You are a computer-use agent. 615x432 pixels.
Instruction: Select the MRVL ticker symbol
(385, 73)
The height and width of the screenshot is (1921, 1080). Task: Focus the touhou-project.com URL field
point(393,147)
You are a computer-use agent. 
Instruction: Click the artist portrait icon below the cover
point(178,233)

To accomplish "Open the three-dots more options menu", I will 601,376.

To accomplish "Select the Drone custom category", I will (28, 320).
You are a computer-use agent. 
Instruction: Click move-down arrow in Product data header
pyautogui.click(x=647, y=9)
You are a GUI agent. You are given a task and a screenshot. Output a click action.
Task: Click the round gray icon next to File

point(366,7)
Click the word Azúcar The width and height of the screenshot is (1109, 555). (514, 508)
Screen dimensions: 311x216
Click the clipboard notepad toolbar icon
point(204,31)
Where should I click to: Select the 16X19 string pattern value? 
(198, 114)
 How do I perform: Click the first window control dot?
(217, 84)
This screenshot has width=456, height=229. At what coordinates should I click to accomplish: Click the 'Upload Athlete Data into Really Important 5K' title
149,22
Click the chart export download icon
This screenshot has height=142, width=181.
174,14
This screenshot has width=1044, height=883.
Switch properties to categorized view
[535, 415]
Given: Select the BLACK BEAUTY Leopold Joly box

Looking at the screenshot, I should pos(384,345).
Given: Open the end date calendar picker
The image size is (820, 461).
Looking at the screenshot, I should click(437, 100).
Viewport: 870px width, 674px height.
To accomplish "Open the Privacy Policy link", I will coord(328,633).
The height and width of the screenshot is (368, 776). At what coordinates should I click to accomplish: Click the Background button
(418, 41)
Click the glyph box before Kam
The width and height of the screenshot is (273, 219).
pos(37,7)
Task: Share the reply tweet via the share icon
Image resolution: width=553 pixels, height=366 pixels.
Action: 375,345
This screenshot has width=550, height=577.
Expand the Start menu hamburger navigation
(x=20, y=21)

_ _ _ _ _

**EXERCISE BRIEF:** Return all of the data word for word.

**EXERCISE RESULT:**
You are a computer-use agent. 615x432 pixels.
Instruction: Select the MRVL ticker symbol
(385, 73)
The height and width of the screenshot is (1921, 1080). Task: Focus the touhou-project.com URL field
point(393,147)
You are a computer-use agent. 
Instruction: Click the artist portrait icon below the cover
point(178,233)

To accomplish "Open the three-dots more options menu", I will 601,376.

To accomplish "Select the Drone custom category", I will (28, 320).
You are a computer-use agent. 
Instruction: Click move-down arrow in Product data header
pyautogui.click(x=647, y=9)
You are a GUI agent. You are given a task and a screenshot. Output a click action.
Task: Click the round gray icon next to File

point(366,7)
Click the word Azúcar The width and height of the screenshot is (1109, 555). (514, 508)
Screen dimensions: 311x216
Click the clipboard notepad toolbar icon
point(204,31)
Where should I click to: Select the 16X19 string pattern value? 
(198, 114)
 How do I perform: Click the first window control dot?
(217, 84)
This screenshot has width=456, height=229. At what coordinates should I click to accomplish: Click the 'Upload Athlete Data into Really Important 5K' title
149,22
Click the chart export download icon
This screenshot has height=142, width=181.
174,14
This screenshot has width=1044, height=883.
Switch properties to categorized view
[535, 415]
Given: Select the BLACK BEAUTY Leopold Joly box

Looking at the screenshot, I should pos(384,345).
Given: Open the end date calendar picker
The image size is (820, 461).
Looking at the screenshot, I should click(437, 100).
Viewport: 870px width, 674px height.
To accomplish "Open the Privacy Policy link", I will coord(328,633).
The height and width of the screenshot is (368, 776). At what coordinates should I click to accomplish: Click the Background button
(418, 41)
Click the glyph box before Kam
The width and height of the screenshot is (273, 219).
pos(37,7)
Task: Share the reply tweet via the share icon
Image resolution: width=553 pixels, height=366 pixels.
Action: 375,345
This screenshot has width=550, height=577.
Expand the Start menu hamburger navigation
(x=20, y=21)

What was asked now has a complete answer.